The firefighters set up an irrigation system to keep the dinosaur trees moist and pumped water daily from the gorge as the blaze that had burned out of control for months.
Firefighting planes strategically attacked the fire with fire retardant to slow down its progress. Firefighters also tapped a river to moisten the soil and slow the approach of a potential fire as water-bomber planes and air tankers encircled the Wollemi National Park.
In a report by Los Angeles Times, Crust told Australian Broadcasting Corp. that the planes helped to slow the intensity of the fire as it approached the region.
"The Wollemi Pine is essential, and the reality that that is the best place in the world in which they exist and that they exist in such small numbers is significant," he added.
The Wollemi Pine had only been seen in its fossilized form and was perceived long extinct before the station was discovered in 1994. The Wollemi's survival is among the few positive stories to emerge from the unprecedented wildlife crisis in Australia.
New South Wales country Environment Minister Matt Kean stated the operation had saved the stand, even though some plant life had been saved.
"These pines outlived the dinosaurs, so we realized we needed to do the whole lot we should to store them while we saw the fire coming near," Kean stated.
The exact place of the trees remains carefully guarded mysteriously to help authorities defend the bushes. The Wollemi's survival is one of the few great tales to emerge from the unparalleled wildlife crisis in southeast Australia.
Steve McLoughlin, an Australian curator, and professor at the Swedish Royal Museum of Natural History told The Post that there were many more. The Wollemia Nobilis turned into common throughout Australia from more than a hundred million years in the past to about 60 million years ago. But because the continent dried out while drifting north, approximately 30 million years in the past, the trees started to disappear.
The trees were so sparse that for much of the latest history, scientists lengthy believed the "dinosaur tree" was extinct and lived only inside the fossil record.

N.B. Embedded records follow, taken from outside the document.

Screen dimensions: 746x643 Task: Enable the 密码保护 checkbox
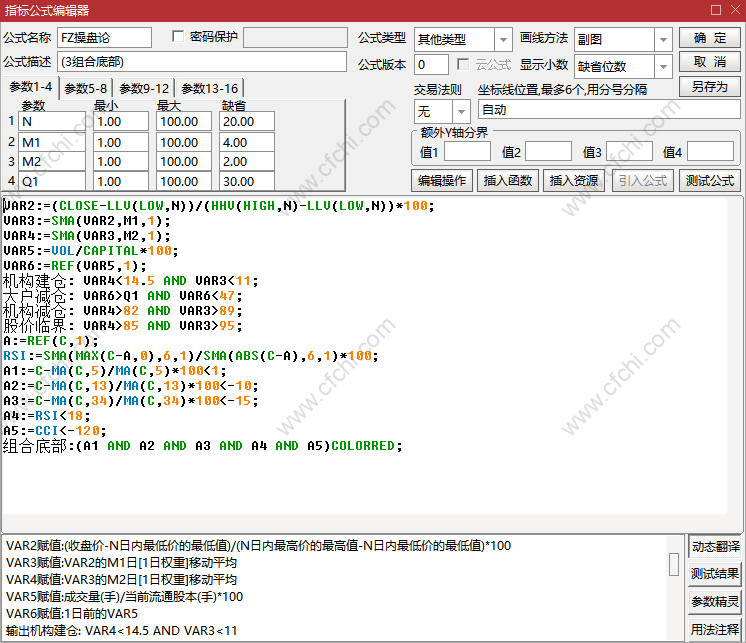(x=179, y=37)
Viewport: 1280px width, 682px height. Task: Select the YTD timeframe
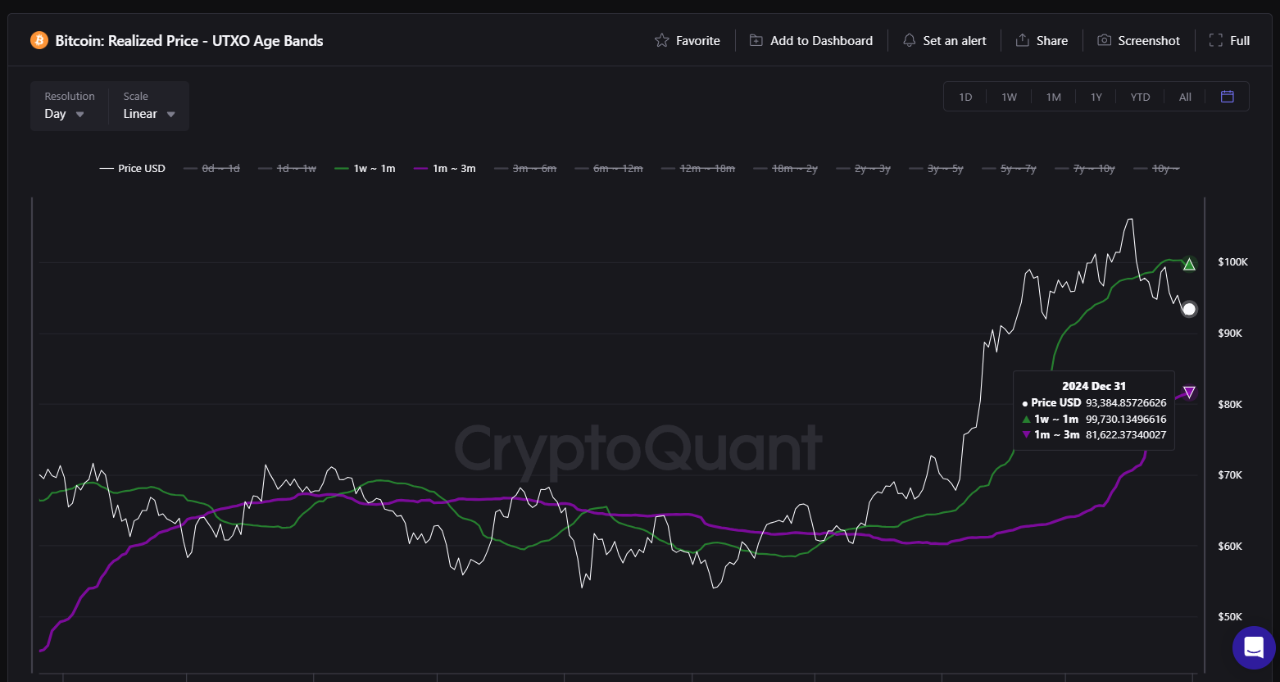(x=1140, y=96)
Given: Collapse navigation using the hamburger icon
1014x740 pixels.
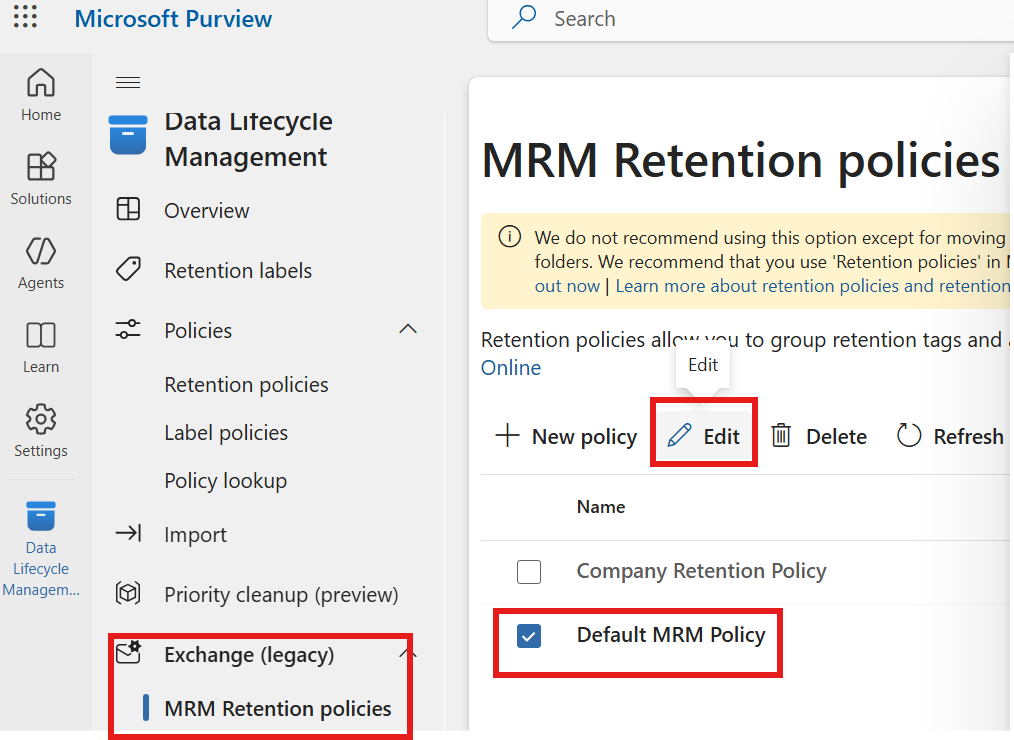Looking at the screenshot, I should point(127,82).
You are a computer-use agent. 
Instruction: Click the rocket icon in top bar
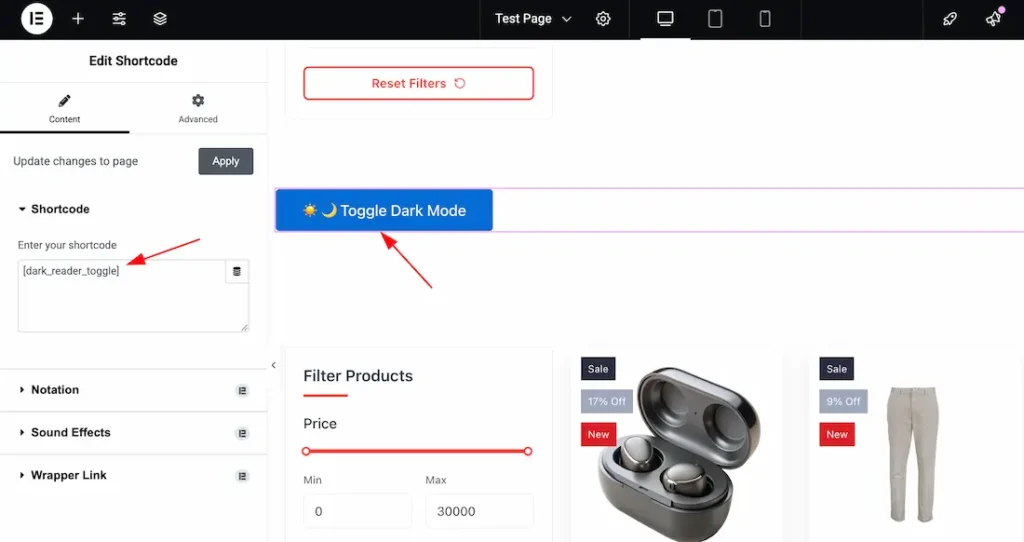(x=950, y=19)
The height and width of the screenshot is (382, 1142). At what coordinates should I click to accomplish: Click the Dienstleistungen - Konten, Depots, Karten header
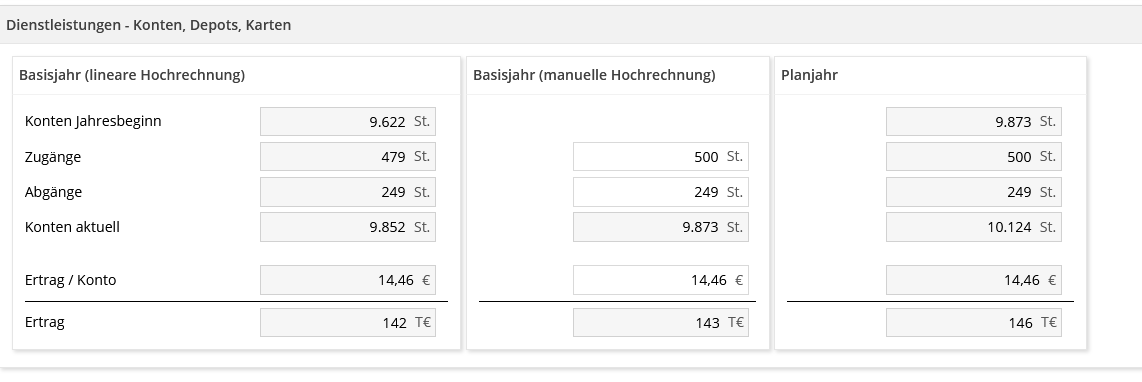(149, 25)
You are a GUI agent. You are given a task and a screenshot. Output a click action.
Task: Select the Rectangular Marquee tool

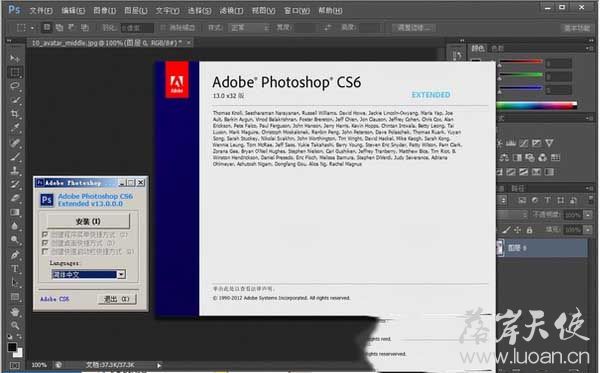[x=15, y=72]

Even after that discovery over decades ago, there are just three tiny groves of the "dinosaur tree." Scientists and authorities officers have stored the location of the stand a mystery to keep away from contamination.
The recent Australian bushfires have claimed at the least 28 lives because September, destroyed more than 2,600 homes and razed greater than 10.3 million hectares (25.5 million acres), affecting most in New South Wales. The region burned is larger than the U.S. state of Indiana.
But the fire risk has dwindled through the rain this week in several areas. The first fresh flowers of regrowth have already surfaced in some blacked forests following the storm.